While you can mix and match, we will recommend using:

  • SCO OpenServer 5.0.7 + MP5
  • ESXii 4.1 ("VMware vSphere Hypervisor(TM)")
  • On hardware what supports 'Nested Page Tables'

  • What is Supported

    VMware's official guest OS support list is at: http://www.vmware.com/resources/compatibility/pdf/VMware_OS_Compatibility_Guide.pdf

    I take SCO's support statements from the OSR507V 1.0, 2.0, and 2.0 upgrade documentation, respectively at:

    ftp://ftp.sco.com/pub/openserver507v/507v/iso/openserver507v_v100vm/osr507v_vmware_1.0.0_GSG.html
    ftp://ftp.sco.com/pub/openserver507v/507v/iso/openserver507v_v200vm/osr507v_vmware_2.0.0_GSG.html
    ftp://ftp.sco.com/pub/openserver507v/507v/other/openserver507v_v100sup/osr507v_upgrade_2.0.0_GSG.html

    with additional details interpolated from:

    http://www.sco.com/ta/127042
    http://www.sco.com/ta/127584

    The list of SCO OSes that VMware supports is actually perfectly disjoint from what SCO supports under VMware.

    VMware's list:

    SCO OSVMW platforms
    ======================= ==========================================
    OSR506 ESX/ESXi 4.0, 4.0U1, 4.0U2, 4.1; Server(*)
    OSR507 + MP5 (required) ESX/ESXi 4.0, 4.0U1, 4.0U2, 4.1; Server(*)
    UW711 + MP5 (required) ESX/ESXi 4.0, 4.0U1, 4.0U2, 4.1; Server(*)
    UW714 + MP4 (required) ESX/ESXi 4.0, 4.0U1, 4.0U2, 4.1
    SMP: OSR506/507 up to 4-way on ESX; UW7 up to 8-way on ESX
    (*) "experimental" support under VMware Server 2.0.1, 2.0.2

    and SCO's list:
    SCO OSVMW platforms
    ======================= ==========================================
    OSR507V version 1.0 ESX/ESXi 3.5, 4.0; Workstation 6.5.[23] for Win
        SMP: no
    OSR507V version 2.0 ESX/ESXi 3.5, 4.0, 4.1; Workstation 7.x
        SMP: ESX/ESXi 4.0 only; CPU limit not stated (#)
    [ OSR507 (not-V) (@) ]
    [ OSR600 (@) ]
    [ UW714 (@) ]

    (#) http://www.sco.com/ta/127584 states OSR507V 2.0 is "licensed to recognise up to 128 CPUs", which is a pure shuck if I've ever seen one.
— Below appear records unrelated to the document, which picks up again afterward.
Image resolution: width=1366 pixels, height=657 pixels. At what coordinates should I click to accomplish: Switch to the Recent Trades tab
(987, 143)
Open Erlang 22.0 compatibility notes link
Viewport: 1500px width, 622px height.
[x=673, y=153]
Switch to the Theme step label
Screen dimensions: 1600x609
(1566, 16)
OSR5 *kernel* has a hard design limit of 30, but had never been tested with more than 8 last I heard, and there were some strong suspicions of 8-bit handling of what should have been 30(32)-bit fields. Anyway, the current VMware Guest OS Compatibility Guide uses the phrase "Maximumum vCPUs" 2365 times without once offering more than 8 vCPUs to any guest, not even the most popular Windows & Linux flavors.
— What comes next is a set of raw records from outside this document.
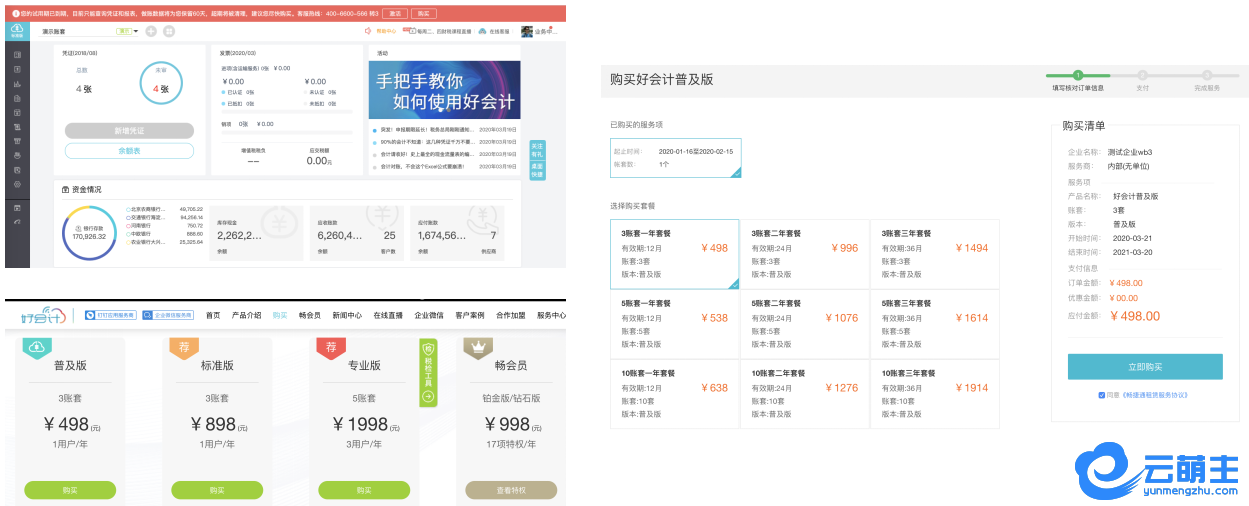Click the green 税检工具 shield ribbon
Image resolution: width=1249 pixels, height=506 pixels.
pos(428,372)
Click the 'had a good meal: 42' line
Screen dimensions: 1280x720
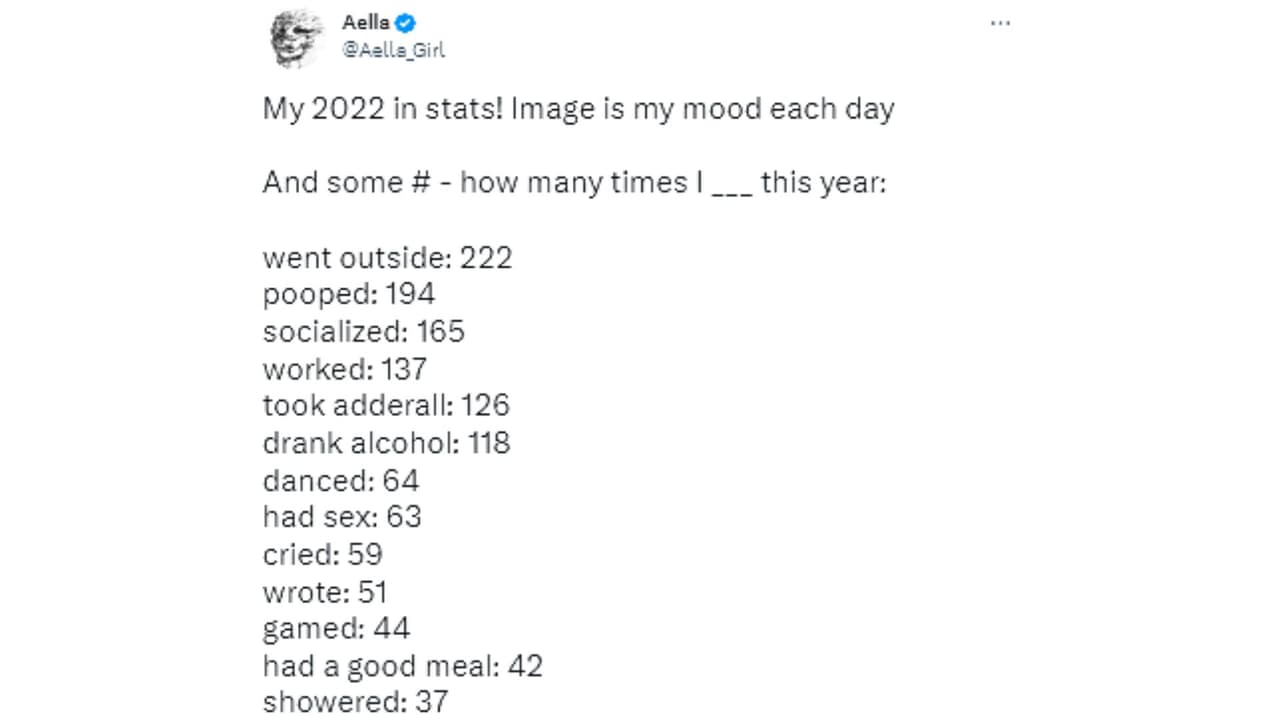pyautogui.click(x=402, y=665)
    (@) http://www.sco.com/ta/127042 claims availability of "tailored Support Services ... on selected VMware platforms" but predates OSR507V, so I don't know if this still applies. Of course money talks: if there are enough 0's in your eyes then anything will go...
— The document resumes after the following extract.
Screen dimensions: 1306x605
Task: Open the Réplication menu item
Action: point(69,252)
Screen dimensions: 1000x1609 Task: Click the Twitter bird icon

    The closest points of contact are on ESX/ESXi 4.0/4.1 -- but SCO says "V" required, while VMware hasn't tested "V"!

    In my experimentation, OSR507V 1.0 offered very little software benefits over a fully patched 507+MP5, other than a partial port of VMware Tools (see http://www.sco.com/ta/127360). The main benefits appear to be time sync (guest time is stable) and soft power operations (VM platform can gracefully shut down the guest).

    OSR507V 2.0 adds some significant benefits, fixing several guest panics and a pernicious source of virtual disk I/O errors. Its tools package adds the balloon driver (ESX can "borrow" memory back from the guest if you have provisioned the guest with more RAM than it really needs).

    There are no vendor agreements between VMware and SCO, and it has yet been tested whether VMware will treat OSR507V as a sufficiently similar variant of OSR507 + MP5 (the officially supported combo) to be supported. I imagine that in practice it would be accepted up to a limit. If your issue seems like it might be specific to the differences between 507 "classic" and 507V, you might get requested to demonstrate it on classic 507 + MP5.


    Hrdware

    I don't see mention in any of the published documents from either SCO or VMware, but this is very important: if you intend to run any SCO OS -- any flavor of OpenServer or UnixWare -- on any VMware platform, make sure that the CPUs support *nested page tables* and that your chosen VMware platform supports it on that CPU. In practical terms this means: (1) CPU must either be AMD >= Barcelona (late 2007) or Intel >= Nehalem (late 2008); (2) ESX 4.0 or later, and I believe Workstation 7.0 or later, or Fusion 3.0 or later.